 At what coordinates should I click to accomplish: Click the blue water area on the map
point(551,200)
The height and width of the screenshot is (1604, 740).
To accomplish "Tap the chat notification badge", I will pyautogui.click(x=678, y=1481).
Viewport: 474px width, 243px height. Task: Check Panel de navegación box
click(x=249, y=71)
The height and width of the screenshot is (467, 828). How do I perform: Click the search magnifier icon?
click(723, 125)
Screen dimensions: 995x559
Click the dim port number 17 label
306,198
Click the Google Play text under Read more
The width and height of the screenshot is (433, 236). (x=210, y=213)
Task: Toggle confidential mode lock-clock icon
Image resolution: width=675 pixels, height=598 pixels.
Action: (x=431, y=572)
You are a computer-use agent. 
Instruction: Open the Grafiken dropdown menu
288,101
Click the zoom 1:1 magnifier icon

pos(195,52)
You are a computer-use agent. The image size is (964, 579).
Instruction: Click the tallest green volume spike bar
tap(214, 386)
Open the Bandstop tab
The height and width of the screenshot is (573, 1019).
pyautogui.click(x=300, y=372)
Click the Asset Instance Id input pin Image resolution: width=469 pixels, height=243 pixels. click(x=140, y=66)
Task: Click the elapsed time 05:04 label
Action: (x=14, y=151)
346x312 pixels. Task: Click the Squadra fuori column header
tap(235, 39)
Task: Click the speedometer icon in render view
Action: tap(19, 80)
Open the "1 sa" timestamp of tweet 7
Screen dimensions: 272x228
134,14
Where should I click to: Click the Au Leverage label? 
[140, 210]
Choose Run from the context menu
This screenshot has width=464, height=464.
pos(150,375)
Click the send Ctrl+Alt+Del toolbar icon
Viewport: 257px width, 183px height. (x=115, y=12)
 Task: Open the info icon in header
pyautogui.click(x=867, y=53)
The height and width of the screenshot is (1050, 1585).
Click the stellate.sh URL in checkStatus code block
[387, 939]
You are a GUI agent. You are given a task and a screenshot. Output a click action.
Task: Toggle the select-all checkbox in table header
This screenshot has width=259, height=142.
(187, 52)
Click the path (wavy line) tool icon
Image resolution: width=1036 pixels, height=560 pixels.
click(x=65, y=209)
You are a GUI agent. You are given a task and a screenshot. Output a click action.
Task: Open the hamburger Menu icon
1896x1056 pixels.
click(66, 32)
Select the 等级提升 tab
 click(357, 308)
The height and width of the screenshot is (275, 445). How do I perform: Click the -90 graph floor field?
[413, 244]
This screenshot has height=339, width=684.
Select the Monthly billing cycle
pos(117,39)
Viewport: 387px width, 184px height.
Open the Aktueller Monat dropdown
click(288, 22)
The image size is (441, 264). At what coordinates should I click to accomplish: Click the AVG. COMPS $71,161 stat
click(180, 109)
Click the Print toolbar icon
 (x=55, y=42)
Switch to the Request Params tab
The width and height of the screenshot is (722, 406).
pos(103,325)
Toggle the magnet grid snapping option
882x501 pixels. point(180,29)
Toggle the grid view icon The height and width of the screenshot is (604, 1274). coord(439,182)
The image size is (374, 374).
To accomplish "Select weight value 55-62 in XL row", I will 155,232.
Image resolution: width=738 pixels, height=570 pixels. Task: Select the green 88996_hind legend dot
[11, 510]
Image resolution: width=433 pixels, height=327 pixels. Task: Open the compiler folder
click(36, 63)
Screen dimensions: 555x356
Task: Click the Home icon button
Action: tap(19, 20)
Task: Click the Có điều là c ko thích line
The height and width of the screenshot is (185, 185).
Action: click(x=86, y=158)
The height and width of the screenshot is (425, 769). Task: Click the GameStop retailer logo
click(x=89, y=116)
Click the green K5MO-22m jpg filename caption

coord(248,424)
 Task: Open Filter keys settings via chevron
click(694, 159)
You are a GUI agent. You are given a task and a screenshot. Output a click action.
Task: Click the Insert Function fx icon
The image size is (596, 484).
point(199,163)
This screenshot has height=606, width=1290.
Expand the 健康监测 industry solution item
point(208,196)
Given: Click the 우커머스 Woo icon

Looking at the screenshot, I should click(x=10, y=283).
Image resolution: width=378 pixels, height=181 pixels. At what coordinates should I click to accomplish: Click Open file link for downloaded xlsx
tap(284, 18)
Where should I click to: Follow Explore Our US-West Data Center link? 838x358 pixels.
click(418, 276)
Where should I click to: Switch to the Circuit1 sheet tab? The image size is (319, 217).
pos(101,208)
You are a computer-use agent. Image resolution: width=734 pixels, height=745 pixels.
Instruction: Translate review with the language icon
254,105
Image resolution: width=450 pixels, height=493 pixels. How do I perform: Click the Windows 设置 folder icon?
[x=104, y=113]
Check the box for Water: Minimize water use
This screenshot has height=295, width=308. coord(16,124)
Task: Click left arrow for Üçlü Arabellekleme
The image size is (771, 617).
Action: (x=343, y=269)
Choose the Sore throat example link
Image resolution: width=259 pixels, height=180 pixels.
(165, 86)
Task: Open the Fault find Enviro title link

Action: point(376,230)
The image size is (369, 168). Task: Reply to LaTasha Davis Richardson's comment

________________

Requirement
Would you repeat each of the records above exactly?

Exercise output
 At what coordinates should I click to accomplish: Click the blue water area on the map
point(551,200)
The height and width of the screenshot is (1604, 740).
To accomplish "Tap the chat notification badge", I will pyautogui.click(x=678, y=1481).
Viewport: 474px width, 243px height. Task: Check Panel de navegación box
click(x=249, y=71)
The height and width of the screenshot is (467, 828). How do I perform: Click the search magnifier icon?
click(723, 125)
Screen dimensions: 995x559
Click the dim port number 17 label
306,198
Click the Google Play text under Read more
The width and height of the screenshot is (433, 236). (x=210, y=213)
Task: Toggle confidential mode lock-clock icon
Image resolution: width=675 pixels, height=598 pixels.
Action: (x=431, y=572)
You are a computer-use agent. 
Instruction: Open the Grafiken dropdown menu
288,101
Click the zoom 1:1 magnifier icon

pos(195,52)
You are a computer-use agent. The image size is (964, 579).
Instruction: Click the tallest green volume spike bar
tap(214, 386)
Open the Bandstop tab
The height and width of the screenshot is (573, 1019).
pyautogui.click(x=300, y=372)
Click the Asset Instance Id input pin Image resolution: width=469 pixels, height=243 pixels. click(x=140, y=66)
Task: Click the elapsed time 05:04 label
Action: (x=14, y=151)
346x312 pixels. Task: Click the Squadra fuori column header
tap(235, 39)
Task: Click the speedometer icon in render view
Action: tap(19, 80)
Open the "1 sa" timestamp of tweet 7
Screen dimensions: 272x228
134,14
Where should I click to: Click the Au Leverage label? 
[140, 210]
Choose Run from the context menu
This screenshot has width=464, height=464.
pos(150,375)
Click the send Ctrl+Alt+Del toolbar icon
Viewport: 257px width, 183px height. (x=115, y=12)
 Task: Open the info icon in header
pyautogui.click(x=867, y=53)
The height and width of the screenshot is (1050, 1585).
Click the stellate.sh URL in checkStatus code block
[387, 939]
You are a GUI agent. You are given a task and a screenshot. Output a click action.
Task: Toggle the select-all checkbox in table header
This screenshot has width=259, height=142.
(187, 52)
Click the path (wavy line) tool icon
Image resolution: width=1036 pixels, height=560 pixels.
click(x=65, y=209)
You are a GUI agent. You are given a task and a screenshot. Output a click action.
Task: Open the hamburger Menu icon
1896x1056 pixels.
click(66, 32)
Select the 等级提升 tab
 click(357, 308)
The height and width of the screenshot is (275, 445). How do I perform: Click the -90 graph floor field?
[413, 244]
This screenshot has height=339, width=684.
Select the Monthly billing cycle
pos(117,39)
Viewport: 387px width, 184px height.
Open the Aktueller Monat dropdown
click(288, 22)
The image size is (441, 264). At what coordinates should I click to accomplish: Click the AVG. COMPS $71,161 stat
click(180, 109)
Click the Print toolbar icon
 (x=55, y=42)
Switch to the Request Params tab
The width and height of the screenshot is (722, 406).
pos(103,325)
Toggle the magnet grid snapping option
882x501 pixels. point(180,29)
Toggle the grid view icon The height and width of the screenshot is (604, 1274). coord(439,182)
The image size is (374, 374).
To accomplish "Select weight value 55-62 in XL row", I will 155,232.
Image resolution: width=738 pixels, height=570 pixels. Task: Select the green 88996_hind legend dot
[11, 510]
Image resolution: width=433 pixels, height=327 pixels. Task: Open the compiler folder
click(36, 63)
Screen dimensions: 555x356
Task: Click the Home icon button
Action: tap(19, 20)
Task: Click the Có điều là c ko thích line
The height and width of the screenshot is (185, 185).
Action: click(x=86, y=158)
The height and width of the screenshot is (425, 769). Task: Click the GameStop retailer logo
click(x=89, y=116)
Click the green K5MO-22m jpg filename caption

coord(248,424)
 Task: Open Filter keys settings via chevron
click(694, 159)
You are a GUI agent. You are given a task and a screenshot. Output a click action.
Task: Click the Insert Function fx icon
The image size is (596, 484).
point(199,163)
This screenshot has height=606, width=1290.
Expand the 健康监测 industry solution item
point(208,196)
Given: Click the 우커머스 Woo icon

Looking at the screenshot, I should click(x=10, y=283).
Image resolution: width=378 pixels, height=181 pixels. At what coordinates should I click to accomplish: Click Open file link for downloaded xlsx
tap(284, 18)
Where should I click to: Follow Explore Our US-West Data Center link? 838x358 pixels.
click(418, 276)
Where should I click to: Switch to the Circuit1 sheet tab? The image size is (319, 217).
pos(101,208)
You are a computer-use agent. Image resolution: width=734 pixels, height=745 pixels.
Instruction: Translate review with the language icon
254,105
Image resolution: width=450 pixels, height=493 pixels. How do I perform: Click the Windows 设置 folder icon?
[x=104, y=113]
Check the box for Water: Minimize water use
This screenshot has height=295, width=308. coord(16,124)
Task: Click left arrow for Üçlü Arabellekleme
The image size is (771, 617).
Action: (x=343, y=269)
Choose the Sore throat example link
Image resolution: width=259 pixels, height=180 pixels.
(165, 86)
Task: Open the Fault find Enviro title link

Action: point(376,230)
The image size is (369, 168). Task: Reply to LaTasha Davis Richardson's comment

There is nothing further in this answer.